* [Work required]:
The expected output is every line from the one containing "Open the Eisen/Dekkingen" to the end of the data below, exactly, and no other line.

Segment Start: Data for review

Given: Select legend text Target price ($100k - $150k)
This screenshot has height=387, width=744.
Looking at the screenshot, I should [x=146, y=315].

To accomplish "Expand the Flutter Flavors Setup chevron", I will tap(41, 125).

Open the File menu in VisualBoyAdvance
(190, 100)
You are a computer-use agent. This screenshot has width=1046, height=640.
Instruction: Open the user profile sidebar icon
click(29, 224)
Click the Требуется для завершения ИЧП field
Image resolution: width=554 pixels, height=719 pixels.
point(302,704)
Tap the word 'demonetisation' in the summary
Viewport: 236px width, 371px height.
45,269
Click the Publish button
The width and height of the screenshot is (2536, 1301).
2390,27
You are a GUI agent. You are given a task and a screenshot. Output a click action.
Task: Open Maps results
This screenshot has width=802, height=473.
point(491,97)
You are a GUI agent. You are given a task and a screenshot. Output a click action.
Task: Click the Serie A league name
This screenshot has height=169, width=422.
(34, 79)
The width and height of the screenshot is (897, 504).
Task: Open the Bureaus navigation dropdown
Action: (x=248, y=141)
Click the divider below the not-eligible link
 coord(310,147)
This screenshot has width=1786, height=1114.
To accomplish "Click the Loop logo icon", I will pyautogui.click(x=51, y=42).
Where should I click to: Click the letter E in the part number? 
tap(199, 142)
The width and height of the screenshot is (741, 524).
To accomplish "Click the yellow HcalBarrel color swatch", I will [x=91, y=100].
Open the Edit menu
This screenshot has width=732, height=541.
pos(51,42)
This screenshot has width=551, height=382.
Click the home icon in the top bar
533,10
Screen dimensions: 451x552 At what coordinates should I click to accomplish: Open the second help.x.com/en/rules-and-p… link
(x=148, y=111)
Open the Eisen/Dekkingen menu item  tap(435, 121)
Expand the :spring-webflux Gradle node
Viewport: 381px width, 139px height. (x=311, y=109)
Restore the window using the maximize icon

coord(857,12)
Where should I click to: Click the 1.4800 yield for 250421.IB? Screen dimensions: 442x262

Segment End: Data for review

* [Task solution]:
Open the Eisen/Dekkingen menu item  tap(435, 121)
Expand the :spring-webflux Gradle node
Viewport: 381px width, 139px height. (x=311, y=109)
Restore the window using the maximize icon

coord(857,12)
Where should I click to: Click the 1.4800 yield for 250421.IB? Screen dimensions: 442x262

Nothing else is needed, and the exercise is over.